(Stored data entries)
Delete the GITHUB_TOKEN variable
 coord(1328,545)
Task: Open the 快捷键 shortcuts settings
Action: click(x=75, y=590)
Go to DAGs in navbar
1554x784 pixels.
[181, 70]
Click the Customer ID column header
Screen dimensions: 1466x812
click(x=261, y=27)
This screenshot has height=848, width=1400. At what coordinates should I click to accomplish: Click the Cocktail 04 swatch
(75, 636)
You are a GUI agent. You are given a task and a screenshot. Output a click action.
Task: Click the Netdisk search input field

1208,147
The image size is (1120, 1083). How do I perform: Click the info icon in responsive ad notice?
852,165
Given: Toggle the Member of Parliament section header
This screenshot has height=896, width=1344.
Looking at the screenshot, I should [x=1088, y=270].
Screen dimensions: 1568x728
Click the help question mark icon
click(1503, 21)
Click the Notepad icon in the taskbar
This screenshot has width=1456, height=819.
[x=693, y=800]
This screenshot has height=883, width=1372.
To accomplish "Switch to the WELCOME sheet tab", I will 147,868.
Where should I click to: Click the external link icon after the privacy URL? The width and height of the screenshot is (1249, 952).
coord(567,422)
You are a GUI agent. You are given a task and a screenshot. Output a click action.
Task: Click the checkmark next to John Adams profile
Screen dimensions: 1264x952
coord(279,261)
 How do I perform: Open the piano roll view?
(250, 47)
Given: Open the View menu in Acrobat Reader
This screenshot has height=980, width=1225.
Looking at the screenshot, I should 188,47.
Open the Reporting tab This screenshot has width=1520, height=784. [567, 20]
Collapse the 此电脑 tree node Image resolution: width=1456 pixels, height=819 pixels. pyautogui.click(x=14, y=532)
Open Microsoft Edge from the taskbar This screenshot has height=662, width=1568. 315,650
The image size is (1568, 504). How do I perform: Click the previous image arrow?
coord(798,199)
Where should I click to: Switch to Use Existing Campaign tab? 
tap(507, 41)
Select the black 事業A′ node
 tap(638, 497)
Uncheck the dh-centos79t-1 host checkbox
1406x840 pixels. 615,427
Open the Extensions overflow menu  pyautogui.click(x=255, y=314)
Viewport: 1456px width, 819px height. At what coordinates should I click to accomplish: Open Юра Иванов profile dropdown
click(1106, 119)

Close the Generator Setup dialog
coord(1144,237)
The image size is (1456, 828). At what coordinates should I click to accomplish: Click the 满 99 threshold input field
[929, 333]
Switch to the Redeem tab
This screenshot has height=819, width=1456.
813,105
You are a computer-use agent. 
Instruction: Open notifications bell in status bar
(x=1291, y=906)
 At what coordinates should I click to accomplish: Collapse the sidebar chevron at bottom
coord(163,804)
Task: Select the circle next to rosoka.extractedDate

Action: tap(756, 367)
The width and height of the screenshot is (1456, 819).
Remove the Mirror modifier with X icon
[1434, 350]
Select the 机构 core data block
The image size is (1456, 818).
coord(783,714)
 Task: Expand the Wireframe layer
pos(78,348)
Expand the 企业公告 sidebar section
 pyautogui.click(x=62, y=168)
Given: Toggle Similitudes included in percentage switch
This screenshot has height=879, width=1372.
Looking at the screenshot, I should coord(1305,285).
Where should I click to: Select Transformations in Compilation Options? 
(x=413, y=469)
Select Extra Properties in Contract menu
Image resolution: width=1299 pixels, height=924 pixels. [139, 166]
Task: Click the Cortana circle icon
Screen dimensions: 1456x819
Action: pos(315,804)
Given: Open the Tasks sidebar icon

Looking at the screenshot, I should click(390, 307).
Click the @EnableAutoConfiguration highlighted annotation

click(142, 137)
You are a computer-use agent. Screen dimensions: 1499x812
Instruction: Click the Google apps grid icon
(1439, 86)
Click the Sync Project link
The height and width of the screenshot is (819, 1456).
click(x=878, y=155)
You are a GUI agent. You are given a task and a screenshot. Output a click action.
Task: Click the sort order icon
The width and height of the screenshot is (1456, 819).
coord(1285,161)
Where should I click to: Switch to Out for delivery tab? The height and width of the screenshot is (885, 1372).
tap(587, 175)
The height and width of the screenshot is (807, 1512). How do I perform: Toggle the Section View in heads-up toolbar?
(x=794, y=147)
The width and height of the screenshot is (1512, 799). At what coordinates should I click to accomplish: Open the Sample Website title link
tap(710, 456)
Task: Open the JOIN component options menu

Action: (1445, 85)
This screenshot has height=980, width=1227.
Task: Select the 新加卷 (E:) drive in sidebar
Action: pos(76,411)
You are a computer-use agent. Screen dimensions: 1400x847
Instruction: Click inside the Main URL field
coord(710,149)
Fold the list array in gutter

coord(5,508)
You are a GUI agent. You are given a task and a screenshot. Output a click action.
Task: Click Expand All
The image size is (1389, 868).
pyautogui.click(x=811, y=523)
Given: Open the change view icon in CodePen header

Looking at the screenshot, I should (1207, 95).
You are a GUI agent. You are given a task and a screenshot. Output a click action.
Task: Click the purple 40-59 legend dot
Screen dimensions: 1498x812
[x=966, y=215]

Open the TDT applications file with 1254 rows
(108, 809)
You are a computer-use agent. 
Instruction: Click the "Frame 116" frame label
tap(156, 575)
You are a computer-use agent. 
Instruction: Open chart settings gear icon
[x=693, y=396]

▶ PROBLEM DESCRIPTION: Every entry needs to be copied again exactly.

▶ TASK SOLUTION:
Delete the GITHUB_TOKEN variable
 coord(1328,545)
Task: Open the 快捷键 shortcuts settings
Action: click(x=75, y=590)
Go to DAGs in navbar
1554x784 pixels.
[181, 70]
Click the Customer ID column header
Screen dimensions: 1466x812
click(x=261, y=27)
This screenshot has height=848, width=1400. At what coordinates should I click to accomplish: Click the Cocktail 04 swatch
(75, 636)
You are a GUI agent. You are given a task and a screenshot. Output a click action.
Task: Click the Netdisk search input field

1208,147
The image size is (1120, 1083). How do I perform: Click the info icon in responsive ad notice?
852,165
Given: Toggle the Member of Parliament section header
This screenshot has height=896, width=1344.
Looking at the screenshot, I should [x=1088, y=270].
Screen dimensions: 1568x728
Click the help question mark icon
click(1503, 21)
Click the Notepad icon in the taskbar
This screenshot has width=1456, height=819.
[x=693, y=800]
This screenshot has height=883, width=1372.
To accomplish "Switch to the WELCOME sheet tab", I will 147,868.
Where should I click to: Click the external link icon after the privacy URL? The width and height of the screenshot is (1249, 952).
coord(567,422)
You are a GUI agent. You are given a task and a screenshot. Output a click action.
Task: Click the checkmark next to John Adams profile
Screen dimensions: 1264x952
coord(279,261)
 How do I perform: Open the piano roll view?
(250, 47)
Given: Open the View menu in Acrobat Reader
This screenshot has height=980, width=1225.
Looking at the screenshot, I should 188,47.
Open the Reporting tab This screenshot has width=1520, height=784. [567, 20]
Collapse the 此电脑 tree node Image resolution: width=1456 pixels, height=819 pixels. pyautogui.click(x=14, y=532)
Open Microsoft Edge from the taskbar This screenshot has height=662, width=1568. 315,650
The image size is (1568, 504). How do I perform: Click the previous image arrow?
coord(798,199)
Where should I click to: Switch to Use Existing Campaign tab? 
tap(507, 41)
Select the black 事業A′ node
 tap(638, 497)
Uncheck the dh-centos79t-1 host checkbox
1406x840 pixels. 615,427
Open the Extensions overflow menu  pyautogui.click(x=255, y=314)
Viewport: 1456px width, 819px height. At what coordinates should I click to accomplish: Open Юра Иванов profile dropdown
click(1106, 119)

Close the Generator Setup dialog
coord(1144,237)
The image size is (1456, 828). At what coordinates should I click to accomplish: Click the 满 99 threshold input field
[929, 333]
Switch to the Redeem tab
This screenshot has height=819, width=1456.
813,105
You are a computer-use agent. 
Instruction: Open notifications bell in status bar
(x=1291, y=906)
 At what coordinates should I click to accomplish: Collapse the sidebar chevron at bottom
coord(163,804)
Task: Select the circle next to rosoka.extractedDate

Action: tap(756, 367)
The width and height of the screenshot is (1456, 819).
Remove the Mirror modifier with X icon
[1434, 350]
Select the 机构 core data block
The image size is (1456, 818).
coord(783,714)
 Task: Expand the Wireframe layer
pos(78,348)
Expand the 企业公告 sidebar section
 pyautogui.click(x=62, y=168)
Given: Toggle Similitudes included in percentage switch
This screenshot has height=879, width=1372.
Looking at the screenshot, I should coord(1305,285).
Where should I click to: Select Transformations in Compilation Options? 
(x=413, y=469)
Select Extra Properties in Contract menu
Image resolution: width=1299 pixels, height=924 pixels. [139, 166]
Task: Click the Cortana circle icon
Screen dimensions: 1456x819
Action: pos(315,804)
Given: Open the Tasks sidebar icon

Looking at the screenshot, I should click(390, 307).
Click the @EnableAutoConfiguration highlighted annotation

click(142, 137)
You are a computer-use agent. Screen dimensions: 1499x812
Instruction: Click the Google apps grid icon
(1439, 86)
Click the Sync Project link
The height and width of the screenshot is (819, 1456).
click(x=878, y=155)
You are a GUI agent. You are given a task and a screenshot. Output a click action.
Task: Click the sort order icon
The width and height of the screenshot is (1456, 819).
coord(1285,161)
Where should I click to: Switch to Out for delivery tab? The height and width of the screenshot is (885, 1372).
tap(587, 175)
The height and width of the screenshot is (807, 1512). How do I perform: Toggle the Section View in heads-up toolbar?
(x=794, y=147)
The width and height of the screenshot is (1512, 799). At what coordinates should I click to accomplish: Open the Sample Website title link
tap(710, 456)
Task: Open the JOIN component options menu

Action: (1445, 85)
This screenshot has height=980, width=1227.
Task: Select the 新加卷 (E:) drive in sidebar
Action: pos(76,411)
You are a computer-use agent. Screen dimensions: 1400x847
Instruction: Click inside the Main URL field
coord(710,149)
Fold the list array in gutter

coord(5,508)
You are a GUI agent. You are given a task and a screenshot. Output a click action.
Task: Click Expand All
The image size is (1389, 868).
pyautogui.click(x=811, y=523)
Given: Open the change view icon in CodePen header

Looking at the screenshot, I should (1207, 95).
You are a GUI agent. You are given a task and a screenshot. Output a click action.
Task: Click the purple 40-59 legend dot
Screen dimensions: 1498x812
[x=966, y=215]

Open the TDT applications file with 1254 rows
(108, 809)
You are a computer-use agent. 
Instruction: Click the "Frame 116" frame label
tap(156, 575)
You are a computer-use agent. 
Instruction: Open chart settings gear icon
[x=693, y=396]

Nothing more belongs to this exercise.